Чжан Даминь опять помолчал немного, расчесался, прополоскал рот, переоделся в ботинки на толстой подошве и пошёл.

Он перепугался: лицо Ли Юньфан побледнело, щёки ввалились, опухшие глаза были похожи на два подгнивших персика, она смотрела в какую-то точку под столом. Он сел напротив, какое-то время не знал, что сказать. Её маленькие клычки, раньше выглядевшие особенно привлекательно, теперь злобно торчали, как у вепря.

— Юньфан, ты знаешь, что на тебе?

Никакой реакции.

— На тебе атласное покрывало из Ханчжоу, ясно? Это свадебное покрывало, которое твоя мать для тебя сшила, а ты его на спину накинула, да ещё и шиворот-навыворот. Ты сейчас похожа на фокусника, но не того, что на сцене, а на того, что даёт представление на улице. Ты сама себя считаешь высшим сортом, так?

Опять никакой реакции.

— Почему ты ничего не говоришь? Когда Цзян Сюэцинь не говорила, так у неё на то были причины, а ты какой революционный секрет скрываешь? Если не будешь есть, если будешь продолжать в том же духе, тогда ты — контрреволюционерка! У Дун Цуньжуя и Хуан Цзигуана не было выхода, они действовали под давлением обстоятельств, если бы не умерли, то это уж ни в какие ворота. А ты? Завернувшись в покрывало, сделаешь последний вздох, ты думаешь, потом тебя назовут героиней? Никогда. Самое большее — из Америки придёт телеграмма с выражением соболезнования, и всё. Да как ты не понимаешь!

Ли Юньфан повернула к нему лицо. Чжан Даминь вытер капельки пота со лба, обернувшись, спросил: есть сигареты? Младший брат Ли Юньфан вприпрыжку подбежал, зажёг сигарету и тихонько сказал: ты продолжай говорить, отец говорит, чтоб ты продолжал. И снова выбежал из комнаты. Чжан Даминь про себя выругался: что говорить-то? Разве это та самая красивая, бойкая пацанка Ли Юньфан? Его сердце было разбито.

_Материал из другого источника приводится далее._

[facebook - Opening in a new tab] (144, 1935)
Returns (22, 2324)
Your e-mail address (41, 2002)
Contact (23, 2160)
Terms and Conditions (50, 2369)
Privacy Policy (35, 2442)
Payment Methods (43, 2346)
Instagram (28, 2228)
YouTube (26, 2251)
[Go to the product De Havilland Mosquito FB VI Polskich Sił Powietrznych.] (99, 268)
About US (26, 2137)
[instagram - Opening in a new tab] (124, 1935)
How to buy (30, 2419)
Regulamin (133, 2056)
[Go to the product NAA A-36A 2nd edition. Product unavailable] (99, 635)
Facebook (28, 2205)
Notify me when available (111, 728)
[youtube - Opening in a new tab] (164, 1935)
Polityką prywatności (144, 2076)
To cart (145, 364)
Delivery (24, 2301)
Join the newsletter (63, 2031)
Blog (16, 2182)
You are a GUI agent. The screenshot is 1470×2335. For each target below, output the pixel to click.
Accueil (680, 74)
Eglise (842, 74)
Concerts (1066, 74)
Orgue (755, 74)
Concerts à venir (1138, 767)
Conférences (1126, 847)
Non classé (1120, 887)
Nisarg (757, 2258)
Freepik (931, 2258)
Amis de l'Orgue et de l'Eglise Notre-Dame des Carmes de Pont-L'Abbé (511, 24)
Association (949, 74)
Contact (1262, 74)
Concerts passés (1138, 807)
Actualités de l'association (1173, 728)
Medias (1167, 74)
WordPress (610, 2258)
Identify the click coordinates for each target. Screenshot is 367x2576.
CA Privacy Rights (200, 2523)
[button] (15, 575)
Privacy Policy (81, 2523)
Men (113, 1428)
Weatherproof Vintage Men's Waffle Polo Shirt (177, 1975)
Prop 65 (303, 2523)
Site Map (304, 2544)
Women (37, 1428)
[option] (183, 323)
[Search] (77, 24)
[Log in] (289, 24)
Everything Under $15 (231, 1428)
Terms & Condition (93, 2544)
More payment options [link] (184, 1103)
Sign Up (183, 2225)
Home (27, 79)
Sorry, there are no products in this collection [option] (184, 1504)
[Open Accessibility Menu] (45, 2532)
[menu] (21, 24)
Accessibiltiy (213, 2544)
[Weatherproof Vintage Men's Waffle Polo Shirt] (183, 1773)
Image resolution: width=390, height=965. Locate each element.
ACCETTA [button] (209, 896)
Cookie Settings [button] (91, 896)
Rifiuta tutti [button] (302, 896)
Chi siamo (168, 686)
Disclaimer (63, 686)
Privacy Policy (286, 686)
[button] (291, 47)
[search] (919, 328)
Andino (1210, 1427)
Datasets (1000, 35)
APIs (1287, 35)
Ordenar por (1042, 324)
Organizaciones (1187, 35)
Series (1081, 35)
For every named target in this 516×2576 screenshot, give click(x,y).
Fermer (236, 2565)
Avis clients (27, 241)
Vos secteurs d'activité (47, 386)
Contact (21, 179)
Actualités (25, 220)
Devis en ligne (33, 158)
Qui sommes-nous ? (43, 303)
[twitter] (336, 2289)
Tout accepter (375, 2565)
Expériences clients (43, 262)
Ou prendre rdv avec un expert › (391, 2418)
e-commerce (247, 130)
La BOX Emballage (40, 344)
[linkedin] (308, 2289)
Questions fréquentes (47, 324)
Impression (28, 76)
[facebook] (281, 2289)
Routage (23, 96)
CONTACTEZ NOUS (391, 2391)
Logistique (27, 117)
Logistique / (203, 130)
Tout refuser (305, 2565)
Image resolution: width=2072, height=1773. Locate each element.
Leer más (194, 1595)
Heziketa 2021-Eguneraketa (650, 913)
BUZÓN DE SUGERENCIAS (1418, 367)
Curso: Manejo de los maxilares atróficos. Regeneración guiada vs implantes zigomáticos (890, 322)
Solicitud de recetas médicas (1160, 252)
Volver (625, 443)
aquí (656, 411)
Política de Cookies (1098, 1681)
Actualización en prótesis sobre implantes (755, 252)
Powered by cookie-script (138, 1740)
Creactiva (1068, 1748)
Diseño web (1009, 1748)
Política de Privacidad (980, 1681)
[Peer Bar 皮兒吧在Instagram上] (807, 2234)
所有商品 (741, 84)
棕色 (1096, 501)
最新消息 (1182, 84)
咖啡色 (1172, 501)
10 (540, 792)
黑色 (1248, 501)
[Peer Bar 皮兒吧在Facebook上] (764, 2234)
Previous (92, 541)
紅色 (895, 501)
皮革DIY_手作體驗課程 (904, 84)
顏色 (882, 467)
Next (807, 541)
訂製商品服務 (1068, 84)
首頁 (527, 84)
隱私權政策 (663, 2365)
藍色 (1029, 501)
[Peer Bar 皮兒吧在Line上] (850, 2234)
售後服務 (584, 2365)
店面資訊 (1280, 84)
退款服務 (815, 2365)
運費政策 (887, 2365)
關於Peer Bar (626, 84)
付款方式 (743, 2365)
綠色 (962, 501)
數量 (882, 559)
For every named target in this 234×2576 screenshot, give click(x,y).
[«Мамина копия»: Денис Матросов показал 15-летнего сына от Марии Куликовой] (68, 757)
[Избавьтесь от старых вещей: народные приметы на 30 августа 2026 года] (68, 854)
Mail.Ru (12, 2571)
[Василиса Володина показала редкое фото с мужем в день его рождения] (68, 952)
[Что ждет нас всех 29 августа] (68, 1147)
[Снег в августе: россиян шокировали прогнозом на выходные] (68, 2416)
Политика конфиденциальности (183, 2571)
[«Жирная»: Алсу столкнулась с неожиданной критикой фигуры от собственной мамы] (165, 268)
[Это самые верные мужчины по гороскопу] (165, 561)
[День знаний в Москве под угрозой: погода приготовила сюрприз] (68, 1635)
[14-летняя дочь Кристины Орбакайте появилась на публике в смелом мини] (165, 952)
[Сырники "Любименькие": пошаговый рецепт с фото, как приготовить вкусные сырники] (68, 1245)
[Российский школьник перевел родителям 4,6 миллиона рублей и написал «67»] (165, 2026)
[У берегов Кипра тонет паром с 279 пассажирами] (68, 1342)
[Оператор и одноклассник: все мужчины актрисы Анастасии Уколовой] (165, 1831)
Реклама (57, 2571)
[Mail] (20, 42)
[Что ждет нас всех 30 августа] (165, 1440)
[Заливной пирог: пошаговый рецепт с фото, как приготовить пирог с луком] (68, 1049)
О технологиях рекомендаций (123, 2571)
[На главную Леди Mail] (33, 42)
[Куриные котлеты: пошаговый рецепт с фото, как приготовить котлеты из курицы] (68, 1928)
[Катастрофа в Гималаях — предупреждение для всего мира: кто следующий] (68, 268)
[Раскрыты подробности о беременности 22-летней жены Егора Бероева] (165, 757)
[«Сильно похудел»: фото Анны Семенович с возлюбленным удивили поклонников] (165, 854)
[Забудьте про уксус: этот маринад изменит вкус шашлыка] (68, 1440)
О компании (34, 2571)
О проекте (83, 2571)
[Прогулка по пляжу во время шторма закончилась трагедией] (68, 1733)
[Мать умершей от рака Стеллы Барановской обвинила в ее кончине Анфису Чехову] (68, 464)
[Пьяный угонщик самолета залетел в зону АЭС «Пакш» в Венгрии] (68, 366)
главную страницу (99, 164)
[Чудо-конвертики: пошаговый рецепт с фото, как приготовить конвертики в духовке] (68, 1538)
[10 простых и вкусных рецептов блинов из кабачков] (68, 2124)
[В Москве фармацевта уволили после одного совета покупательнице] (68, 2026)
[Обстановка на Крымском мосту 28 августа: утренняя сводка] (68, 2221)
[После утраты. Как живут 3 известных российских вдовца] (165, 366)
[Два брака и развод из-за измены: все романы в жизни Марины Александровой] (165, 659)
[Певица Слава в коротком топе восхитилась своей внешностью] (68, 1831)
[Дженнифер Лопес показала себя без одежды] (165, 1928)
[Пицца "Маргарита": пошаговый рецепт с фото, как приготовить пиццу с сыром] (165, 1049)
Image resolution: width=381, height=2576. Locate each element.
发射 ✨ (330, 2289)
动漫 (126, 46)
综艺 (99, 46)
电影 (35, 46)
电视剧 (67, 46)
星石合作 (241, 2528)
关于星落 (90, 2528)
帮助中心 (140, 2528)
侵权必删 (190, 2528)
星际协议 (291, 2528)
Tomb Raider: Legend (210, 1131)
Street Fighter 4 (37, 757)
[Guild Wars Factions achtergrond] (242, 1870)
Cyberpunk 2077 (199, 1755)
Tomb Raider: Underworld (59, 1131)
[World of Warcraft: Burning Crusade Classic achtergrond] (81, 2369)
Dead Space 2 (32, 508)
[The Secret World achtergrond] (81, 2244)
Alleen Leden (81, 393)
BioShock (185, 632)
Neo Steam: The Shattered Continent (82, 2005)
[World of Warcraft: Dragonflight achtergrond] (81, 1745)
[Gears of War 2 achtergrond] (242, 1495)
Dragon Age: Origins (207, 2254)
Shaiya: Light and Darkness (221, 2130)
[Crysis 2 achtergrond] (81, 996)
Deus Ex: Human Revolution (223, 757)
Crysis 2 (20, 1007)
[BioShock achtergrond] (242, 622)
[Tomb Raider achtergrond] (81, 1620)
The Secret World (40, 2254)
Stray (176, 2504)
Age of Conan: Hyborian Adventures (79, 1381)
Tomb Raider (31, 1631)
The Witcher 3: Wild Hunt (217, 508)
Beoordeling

— Юньфан, давай я за тебя посчитаю. Если ты не будешь есть, то каждый день сможешь экономить по три юаня, сейчас ты уже сэкономила девять юаней. Если ещё сэкономишь девять юаней, то можно будет отправляться в крематорий, понимаешь? Это никому не принесёт выгоды. Если ты доголодаешься до того, что отправишься к праотцам, то сэкономишь всего лишь восемнадцать юаней. Знаешь, сколько стоит урна с прахом? Простой глиняный горшок с прахом моего отца стоит целых тридцать юаней! Ты такая красивая, как тебя положишь в урну дешевле восьмидесяти юаней? То есть надо почти месяц не есть. Ты месяц не протянешь, вот такие расчёты, ты ещё не заработала даже на урну с прахом! Юньфан, бабушке Сяо Шаня из Западного флигеля уже девяносто восемь, а тебе только двадцать три, девяносто восемь будет только через семьдесят пять лет. Тебе ещё семьдесят пять лет есть рис, тебе не стыдно сейчас голодать? Мне самому за тебя стыдно! Если бы я мог есть за тебя, я бы ел, да только какая в этом польза? Надевай туфли, спускайся, Юньфан, пойдём есть. Самое лучшее на свете — это еда. Поешь!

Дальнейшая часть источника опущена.